=== EXCERPT TO READ ===
_ _ _ _ _
He turns 44 next month.
Bradley gets around with the help of forearm crutches and, for greater distances, uses a wheelchair. The experience of living with the disability – and encountering obstacles at home, in stores and the world at large – led him to create his own business, Handicapped Accessibility Consultants.
The goal, he said, is to make life easier, both for people with disabilities and the elderly, while earning an income for his family.
“HAC is kind of a 10-year branch out,” he said of the consulting service. “I had this idea when my kids were still little and at home. I’ve decided to take the years of knowledge I have and make an impact.”
Bradley’s family has deep roots in Hardin. His parents, Steve and Patricia Bradley, still live in town as do Steve, his wife Fairlane and their son Steve Bradley III, 17, who’ll be a junior at Hardin-Central this fall.
A daughter Angelica, 20, grew up in town and is in California training as an Air Force linguist. Bradley’s “little sister,” Melissa Stevens, works at Hardin City Hall and has been a second mother to him.
“She might as well be Mom No. 2 as much as she looks out for me,” Bradley said. “She always has.”
Although Bradley managed for a while to work outside the home, circumstance put him in the role of stay-at-home dad when the kids were young. His wife, a Henkel employee, has been the breadwinner all these years while Steve managed family finances and did what he could around the house.
Now that their daughter’s grown and on her own and their son’s on the threshold of adulthood, Bradley sees an opportunity to pursue his dream – “Creating a 100 percent accessible world – one business at a time,” as his business card notes.
_ _ _ _ _
=== JOB A ===
In the excerpt about Bradley's accessibility business, what is the business called?
=== JOB B ===
Based on the excerpt about Bradley's accessibility business, is each statement true? Answer yes or no for each, and quote the words that decide it.
(i) Bradley's daughter is training in California as an Air Force linguist.
(ii) Bradley's wife works at Hardin City Hall.
(iii) Bradley relies on a wheelchair for all of his getting around.

=== GIVEN DATA ===
_ _ _ _ _
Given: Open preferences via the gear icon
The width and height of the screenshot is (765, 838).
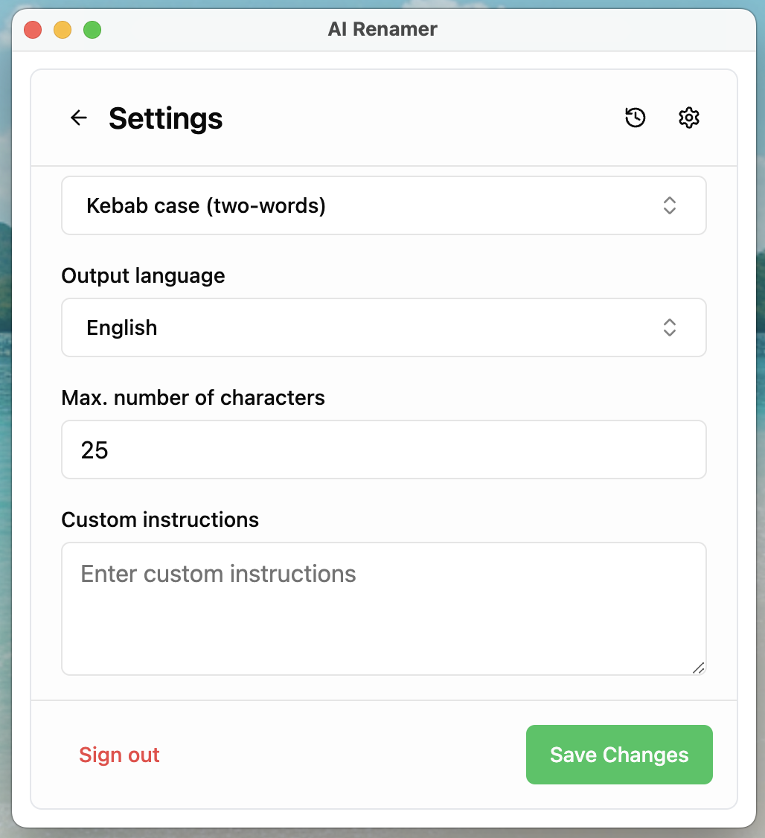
_ _ _ _ _
=== FINISHED ANSWER A ===
Handicapped Accessibility Consultants

=== FINISHED ANSWER B ===
(i) Yes: "is in California training as an Air Force linguist"
(ii) No: "Melissa Stevens, works at Hardin City Hall" and "His wife, a Henkel employee"
(iii) No: "gets around with the help of forearm crutches and, for greater distances, uses a wheelchair"